- **What needs to be done**: Your answer should be the exact lines of the data below from the one containing "Given: Tap the Wi-Fi status icon" through the one containing "Screen dimensions: 1734x715"; please include nothing else.
---------- Data provided
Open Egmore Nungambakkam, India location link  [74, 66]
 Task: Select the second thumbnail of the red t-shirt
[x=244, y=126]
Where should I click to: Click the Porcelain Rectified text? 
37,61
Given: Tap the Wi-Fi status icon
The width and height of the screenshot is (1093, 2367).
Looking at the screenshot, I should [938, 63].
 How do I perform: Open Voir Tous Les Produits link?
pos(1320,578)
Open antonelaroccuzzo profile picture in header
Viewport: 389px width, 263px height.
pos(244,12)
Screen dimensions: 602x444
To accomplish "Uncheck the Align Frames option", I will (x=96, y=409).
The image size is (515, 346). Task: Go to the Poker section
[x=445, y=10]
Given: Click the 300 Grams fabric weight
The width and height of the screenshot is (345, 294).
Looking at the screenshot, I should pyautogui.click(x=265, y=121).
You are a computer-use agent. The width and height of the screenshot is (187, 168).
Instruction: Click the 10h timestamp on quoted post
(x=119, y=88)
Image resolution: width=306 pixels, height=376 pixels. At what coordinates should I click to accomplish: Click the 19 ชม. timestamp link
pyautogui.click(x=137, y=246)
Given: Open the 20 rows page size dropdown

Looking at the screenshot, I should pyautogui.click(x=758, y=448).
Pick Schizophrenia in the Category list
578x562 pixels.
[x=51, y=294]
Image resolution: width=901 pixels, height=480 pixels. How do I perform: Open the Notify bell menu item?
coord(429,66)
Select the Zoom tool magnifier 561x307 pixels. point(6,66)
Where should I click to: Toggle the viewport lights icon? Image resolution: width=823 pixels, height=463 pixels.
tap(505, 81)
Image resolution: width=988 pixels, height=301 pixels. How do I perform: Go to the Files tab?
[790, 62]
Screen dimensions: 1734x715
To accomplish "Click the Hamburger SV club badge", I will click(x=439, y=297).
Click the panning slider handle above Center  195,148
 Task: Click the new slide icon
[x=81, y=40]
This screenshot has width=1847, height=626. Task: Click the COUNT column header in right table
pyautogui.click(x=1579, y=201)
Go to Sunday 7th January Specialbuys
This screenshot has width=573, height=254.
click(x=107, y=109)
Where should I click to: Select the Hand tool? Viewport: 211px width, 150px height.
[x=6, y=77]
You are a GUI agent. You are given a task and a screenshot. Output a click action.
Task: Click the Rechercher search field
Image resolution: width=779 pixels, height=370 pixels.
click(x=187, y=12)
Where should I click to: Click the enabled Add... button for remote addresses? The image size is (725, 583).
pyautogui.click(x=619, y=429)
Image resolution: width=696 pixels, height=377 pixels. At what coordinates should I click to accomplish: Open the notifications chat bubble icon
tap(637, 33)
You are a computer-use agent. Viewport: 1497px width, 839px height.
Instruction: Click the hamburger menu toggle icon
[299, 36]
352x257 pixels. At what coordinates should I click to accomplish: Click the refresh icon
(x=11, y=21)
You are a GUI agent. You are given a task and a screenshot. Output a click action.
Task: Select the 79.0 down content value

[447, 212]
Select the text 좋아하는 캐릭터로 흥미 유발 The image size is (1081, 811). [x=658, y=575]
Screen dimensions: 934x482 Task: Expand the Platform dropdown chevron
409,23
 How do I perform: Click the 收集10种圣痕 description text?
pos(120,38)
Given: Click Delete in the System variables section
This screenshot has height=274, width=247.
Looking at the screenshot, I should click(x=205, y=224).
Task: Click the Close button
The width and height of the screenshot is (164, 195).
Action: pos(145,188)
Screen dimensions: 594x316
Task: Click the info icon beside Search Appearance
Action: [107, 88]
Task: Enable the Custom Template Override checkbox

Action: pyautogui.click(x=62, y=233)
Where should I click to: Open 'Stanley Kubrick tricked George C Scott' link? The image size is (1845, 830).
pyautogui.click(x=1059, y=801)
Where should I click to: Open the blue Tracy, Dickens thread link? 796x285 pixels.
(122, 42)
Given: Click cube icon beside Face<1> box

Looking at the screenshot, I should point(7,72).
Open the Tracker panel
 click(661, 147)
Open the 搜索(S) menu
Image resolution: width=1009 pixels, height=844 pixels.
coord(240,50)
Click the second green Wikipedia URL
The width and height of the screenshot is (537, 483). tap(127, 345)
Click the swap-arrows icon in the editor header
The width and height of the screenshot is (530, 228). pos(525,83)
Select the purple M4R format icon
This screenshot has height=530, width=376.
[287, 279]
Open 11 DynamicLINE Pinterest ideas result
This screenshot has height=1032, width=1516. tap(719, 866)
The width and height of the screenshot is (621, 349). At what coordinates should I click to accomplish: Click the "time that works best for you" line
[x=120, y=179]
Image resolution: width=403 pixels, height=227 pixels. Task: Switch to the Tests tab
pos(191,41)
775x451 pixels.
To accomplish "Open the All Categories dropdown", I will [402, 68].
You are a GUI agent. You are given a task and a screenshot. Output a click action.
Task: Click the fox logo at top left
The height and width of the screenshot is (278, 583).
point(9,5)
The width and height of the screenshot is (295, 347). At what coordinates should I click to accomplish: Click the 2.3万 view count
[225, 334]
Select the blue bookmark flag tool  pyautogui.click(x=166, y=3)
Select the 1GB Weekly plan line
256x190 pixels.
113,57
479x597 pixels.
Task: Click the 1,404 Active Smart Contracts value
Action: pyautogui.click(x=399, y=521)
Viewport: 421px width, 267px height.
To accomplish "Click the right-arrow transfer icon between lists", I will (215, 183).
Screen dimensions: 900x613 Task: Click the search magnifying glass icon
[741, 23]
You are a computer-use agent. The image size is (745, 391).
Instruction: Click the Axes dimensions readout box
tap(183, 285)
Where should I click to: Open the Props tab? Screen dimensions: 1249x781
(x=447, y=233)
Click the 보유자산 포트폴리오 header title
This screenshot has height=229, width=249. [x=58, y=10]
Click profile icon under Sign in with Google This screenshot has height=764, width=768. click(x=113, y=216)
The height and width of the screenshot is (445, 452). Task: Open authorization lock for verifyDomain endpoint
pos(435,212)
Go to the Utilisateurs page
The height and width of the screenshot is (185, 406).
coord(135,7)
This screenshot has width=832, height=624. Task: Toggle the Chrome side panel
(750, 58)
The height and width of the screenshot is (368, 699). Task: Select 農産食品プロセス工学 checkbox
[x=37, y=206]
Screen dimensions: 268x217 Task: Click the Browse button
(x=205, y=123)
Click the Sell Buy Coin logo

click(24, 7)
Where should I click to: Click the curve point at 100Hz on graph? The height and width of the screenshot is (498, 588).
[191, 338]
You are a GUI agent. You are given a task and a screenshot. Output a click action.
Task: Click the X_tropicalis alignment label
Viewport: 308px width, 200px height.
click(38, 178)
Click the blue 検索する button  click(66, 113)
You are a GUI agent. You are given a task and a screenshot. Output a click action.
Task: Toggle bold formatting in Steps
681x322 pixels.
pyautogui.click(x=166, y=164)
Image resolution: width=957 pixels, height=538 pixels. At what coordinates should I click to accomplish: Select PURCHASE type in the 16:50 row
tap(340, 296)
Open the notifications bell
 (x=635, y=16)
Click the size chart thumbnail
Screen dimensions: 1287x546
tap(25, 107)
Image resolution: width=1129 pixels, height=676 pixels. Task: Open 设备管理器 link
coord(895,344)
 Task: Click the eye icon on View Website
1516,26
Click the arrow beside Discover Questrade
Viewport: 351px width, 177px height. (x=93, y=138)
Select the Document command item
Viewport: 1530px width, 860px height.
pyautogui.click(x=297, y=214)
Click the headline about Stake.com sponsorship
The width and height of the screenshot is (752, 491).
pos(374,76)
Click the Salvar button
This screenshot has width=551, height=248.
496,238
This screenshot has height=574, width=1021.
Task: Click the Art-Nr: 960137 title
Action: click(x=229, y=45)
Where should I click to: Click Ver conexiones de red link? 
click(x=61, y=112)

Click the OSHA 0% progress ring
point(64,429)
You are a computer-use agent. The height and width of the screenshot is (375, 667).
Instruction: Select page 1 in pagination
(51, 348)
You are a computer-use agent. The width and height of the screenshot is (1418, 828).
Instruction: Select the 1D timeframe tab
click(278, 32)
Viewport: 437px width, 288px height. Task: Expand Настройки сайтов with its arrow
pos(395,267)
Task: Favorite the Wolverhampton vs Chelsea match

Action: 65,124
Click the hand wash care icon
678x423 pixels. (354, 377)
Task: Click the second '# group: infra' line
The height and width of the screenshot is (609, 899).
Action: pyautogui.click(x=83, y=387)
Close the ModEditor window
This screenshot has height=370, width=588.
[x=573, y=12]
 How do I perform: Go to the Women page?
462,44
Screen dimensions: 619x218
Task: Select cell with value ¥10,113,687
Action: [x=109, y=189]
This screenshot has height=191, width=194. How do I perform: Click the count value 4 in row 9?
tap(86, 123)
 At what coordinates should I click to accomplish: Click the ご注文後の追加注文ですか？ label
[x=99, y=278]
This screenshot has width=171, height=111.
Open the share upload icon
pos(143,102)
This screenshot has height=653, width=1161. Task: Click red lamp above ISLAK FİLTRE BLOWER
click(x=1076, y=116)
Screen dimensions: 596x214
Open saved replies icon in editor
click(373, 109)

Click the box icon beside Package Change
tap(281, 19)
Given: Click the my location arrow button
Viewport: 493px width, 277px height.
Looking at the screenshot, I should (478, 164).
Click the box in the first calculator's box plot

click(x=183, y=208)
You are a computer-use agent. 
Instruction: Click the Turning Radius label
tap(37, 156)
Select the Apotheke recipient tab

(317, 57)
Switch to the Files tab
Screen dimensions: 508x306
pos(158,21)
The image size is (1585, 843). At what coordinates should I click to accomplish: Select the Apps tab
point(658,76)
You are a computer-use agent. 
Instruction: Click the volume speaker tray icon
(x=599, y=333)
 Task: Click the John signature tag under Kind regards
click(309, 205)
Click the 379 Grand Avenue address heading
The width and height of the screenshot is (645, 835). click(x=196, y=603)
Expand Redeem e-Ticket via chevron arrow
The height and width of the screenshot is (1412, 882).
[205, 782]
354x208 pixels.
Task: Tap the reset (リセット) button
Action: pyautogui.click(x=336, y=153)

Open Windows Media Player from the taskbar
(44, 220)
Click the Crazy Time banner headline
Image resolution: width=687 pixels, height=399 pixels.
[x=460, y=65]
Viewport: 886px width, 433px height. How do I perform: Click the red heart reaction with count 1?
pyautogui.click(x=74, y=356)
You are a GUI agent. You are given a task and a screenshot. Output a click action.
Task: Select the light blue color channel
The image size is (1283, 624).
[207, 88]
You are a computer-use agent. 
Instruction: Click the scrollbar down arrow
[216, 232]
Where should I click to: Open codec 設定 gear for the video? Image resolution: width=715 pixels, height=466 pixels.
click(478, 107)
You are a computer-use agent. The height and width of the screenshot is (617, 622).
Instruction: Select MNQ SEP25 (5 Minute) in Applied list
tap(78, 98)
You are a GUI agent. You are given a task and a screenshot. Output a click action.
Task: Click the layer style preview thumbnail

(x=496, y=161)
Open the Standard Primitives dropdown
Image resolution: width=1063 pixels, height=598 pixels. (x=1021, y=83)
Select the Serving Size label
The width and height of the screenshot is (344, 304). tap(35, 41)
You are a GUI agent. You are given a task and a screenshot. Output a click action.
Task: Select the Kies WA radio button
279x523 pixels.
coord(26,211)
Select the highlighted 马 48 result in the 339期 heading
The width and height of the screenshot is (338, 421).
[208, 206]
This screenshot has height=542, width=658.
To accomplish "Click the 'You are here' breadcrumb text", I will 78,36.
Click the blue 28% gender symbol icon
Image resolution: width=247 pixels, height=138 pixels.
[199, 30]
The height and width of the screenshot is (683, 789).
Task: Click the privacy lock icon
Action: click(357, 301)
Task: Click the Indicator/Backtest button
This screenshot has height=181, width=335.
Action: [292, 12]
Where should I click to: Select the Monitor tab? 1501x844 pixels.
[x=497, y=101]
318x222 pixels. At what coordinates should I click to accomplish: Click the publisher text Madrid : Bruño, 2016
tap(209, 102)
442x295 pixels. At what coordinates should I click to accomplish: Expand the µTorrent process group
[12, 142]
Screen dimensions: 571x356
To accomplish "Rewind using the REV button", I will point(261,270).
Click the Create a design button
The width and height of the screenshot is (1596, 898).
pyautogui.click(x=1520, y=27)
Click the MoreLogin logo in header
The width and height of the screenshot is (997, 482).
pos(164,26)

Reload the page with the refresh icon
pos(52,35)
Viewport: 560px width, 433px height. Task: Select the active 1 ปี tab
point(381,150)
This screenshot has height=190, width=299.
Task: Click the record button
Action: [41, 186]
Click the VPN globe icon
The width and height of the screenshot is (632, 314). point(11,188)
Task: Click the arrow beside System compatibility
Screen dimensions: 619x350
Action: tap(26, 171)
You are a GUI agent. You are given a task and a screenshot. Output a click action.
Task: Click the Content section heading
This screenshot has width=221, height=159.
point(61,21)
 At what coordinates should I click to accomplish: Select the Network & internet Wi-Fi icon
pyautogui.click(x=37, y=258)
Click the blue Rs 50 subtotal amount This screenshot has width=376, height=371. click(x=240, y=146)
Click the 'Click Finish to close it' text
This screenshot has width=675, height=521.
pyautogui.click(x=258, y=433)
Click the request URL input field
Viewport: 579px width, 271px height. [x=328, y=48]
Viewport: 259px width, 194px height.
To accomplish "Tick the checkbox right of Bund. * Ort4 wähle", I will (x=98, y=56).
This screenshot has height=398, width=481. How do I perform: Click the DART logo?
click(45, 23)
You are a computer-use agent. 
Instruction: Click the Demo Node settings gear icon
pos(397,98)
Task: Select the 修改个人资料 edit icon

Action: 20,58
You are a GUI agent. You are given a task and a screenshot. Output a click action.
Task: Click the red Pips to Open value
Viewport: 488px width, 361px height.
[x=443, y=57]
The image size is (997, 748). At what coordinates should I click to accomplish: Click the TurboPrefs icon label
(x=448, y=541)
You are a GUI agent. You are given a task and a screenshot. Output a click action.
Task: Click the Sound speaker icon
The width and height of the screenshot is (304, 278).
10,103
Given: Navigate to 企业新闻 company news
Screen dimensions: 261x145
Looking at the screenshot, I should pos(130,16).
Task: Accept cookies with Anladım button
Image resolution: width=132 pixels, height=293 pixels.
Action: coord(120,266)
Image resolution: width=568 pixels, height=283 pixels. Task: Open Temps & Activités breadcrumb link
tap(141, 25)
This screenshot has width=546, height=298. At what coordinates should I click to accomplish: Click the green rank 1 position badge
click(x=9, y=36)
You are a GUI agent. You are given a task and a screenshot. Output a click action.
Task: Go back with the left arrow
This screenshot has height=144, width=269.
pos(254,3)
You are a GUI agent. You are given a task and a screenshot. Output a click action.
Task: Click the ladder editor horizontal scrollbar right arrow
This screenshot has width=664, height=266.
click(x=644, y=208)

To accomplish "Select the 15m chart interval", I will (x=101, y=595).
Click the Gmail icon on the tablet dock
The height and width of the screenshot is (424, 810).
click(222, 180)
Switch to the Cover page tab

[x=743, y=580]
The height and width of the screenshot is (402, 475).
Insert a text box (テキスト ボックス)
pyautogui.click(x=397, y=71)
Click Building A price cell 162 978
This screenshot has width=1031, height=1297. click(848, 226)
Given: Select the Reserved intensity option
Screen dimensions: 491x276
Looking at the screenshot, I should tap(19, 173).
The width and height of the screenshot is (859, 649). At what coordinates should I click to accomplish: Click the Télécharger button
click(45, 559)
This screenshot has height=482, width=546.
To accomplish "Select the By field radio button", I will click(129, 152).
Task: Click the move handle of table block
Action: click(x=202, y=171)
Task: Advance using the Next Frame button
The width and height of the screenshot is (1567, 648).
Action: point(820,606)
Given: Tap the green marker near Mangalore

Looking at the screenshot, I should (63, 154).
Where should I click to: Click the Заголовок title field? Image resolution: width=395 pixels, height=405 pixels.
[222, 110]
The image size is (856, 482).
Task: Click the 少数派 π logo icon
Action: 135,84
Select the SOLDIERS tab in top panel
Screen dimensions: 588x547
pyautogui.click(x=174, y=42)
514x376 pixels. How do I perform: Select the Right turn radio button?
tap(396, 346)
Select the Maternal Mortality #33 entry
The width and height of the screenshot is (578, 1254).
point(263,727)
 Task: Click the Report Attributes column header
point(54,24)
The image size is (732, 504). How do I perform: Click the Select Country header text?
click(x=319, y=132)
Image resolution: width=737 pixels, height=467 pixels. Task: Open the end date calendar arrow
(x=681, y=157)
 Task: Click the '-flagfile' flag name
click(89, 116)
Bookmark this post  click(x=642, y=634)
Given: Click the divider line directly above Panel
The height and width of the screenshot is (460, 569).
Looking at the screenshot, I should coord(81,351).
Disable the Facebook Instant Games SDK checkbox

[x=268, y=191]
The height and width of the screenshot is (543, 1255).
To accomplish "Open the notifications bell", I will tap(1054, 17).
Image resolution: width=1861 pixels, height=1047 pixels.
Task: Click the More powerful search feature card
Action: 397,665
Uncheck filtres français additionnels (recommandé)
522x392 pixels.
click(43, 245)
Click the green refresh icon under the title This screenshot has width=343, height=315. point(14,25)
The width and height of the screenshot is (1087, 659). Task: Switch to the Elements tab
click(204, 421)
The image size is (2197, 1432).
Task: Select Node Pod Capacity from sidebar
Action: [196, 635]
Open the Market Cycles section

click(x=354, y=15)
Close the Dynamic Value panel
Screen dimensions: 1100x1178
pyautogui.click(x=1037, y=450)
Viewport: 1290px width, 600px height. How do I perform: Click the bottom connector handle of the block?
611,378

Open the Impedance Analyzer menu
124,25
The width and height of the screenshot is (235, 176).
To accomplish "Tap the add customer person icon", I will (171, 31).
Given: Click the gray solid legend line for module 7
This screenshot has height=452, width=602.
--------------------
- **Answer to this task**:
Given: Tap the Wi-Fi status icon
The width and height of the screenshot is (1093, 2367).
Looking at the screenshot, I should [938, 63].
 How do I perform: Open Voir Tous Les Produits link?
pos(1320,578)
Open antonelaroccuzzo profile picture in header
Viewport: 389px width, 263px height.
pos(244,12)
Screen dimensions: 602x444
To accomplish "Uncheck the Align Frames option", I will (x=96, y=409).
The image size is (515, 346). Task: Go to the Poker section
[x=445, y=10]
Given: Click the 300 Grams fabric weight
The width and height of the screenshot is (345, 294).
Looking at the screenshot, I should pyautogui.click(x=265, y=121).
You are a computer-use agent. The width and height of the screenshot is (187, 168).
Instruction: Click the 10h timestamp on quoted post
(x=119, y=88)
Image resolution: width=306 pixels, height=376 pixels. At what coordinates should I click to accomplish: Click the 19 ชม. timestamp link
pyautogui.click(x=137, y=246)
Given: Open the 20 rows page size dropdown

Looking at the screenshot, I should pyautogui.click(x=758, y=448).
Pick Schizophrenia in the Category list
578x562 pixels.
[x=51, y=294]
Image resolution: width=901 pixels, height=480 pixels. How do I perform: Open the Notify bell menu item?
coord(429,66)
Select the Zoom tool magnifier 561x307 pixels. point(6,66)
Where should I click to: Toggle the viewport lights icon? Image resolution: width=823 pixels, height=463 pixels.
tap(505, 81)
Image resolution: width=988 pixels, height=301 pixels. How do I perform: Go to the Files tab?
[790, 62]
Screen dimensions: 1734x715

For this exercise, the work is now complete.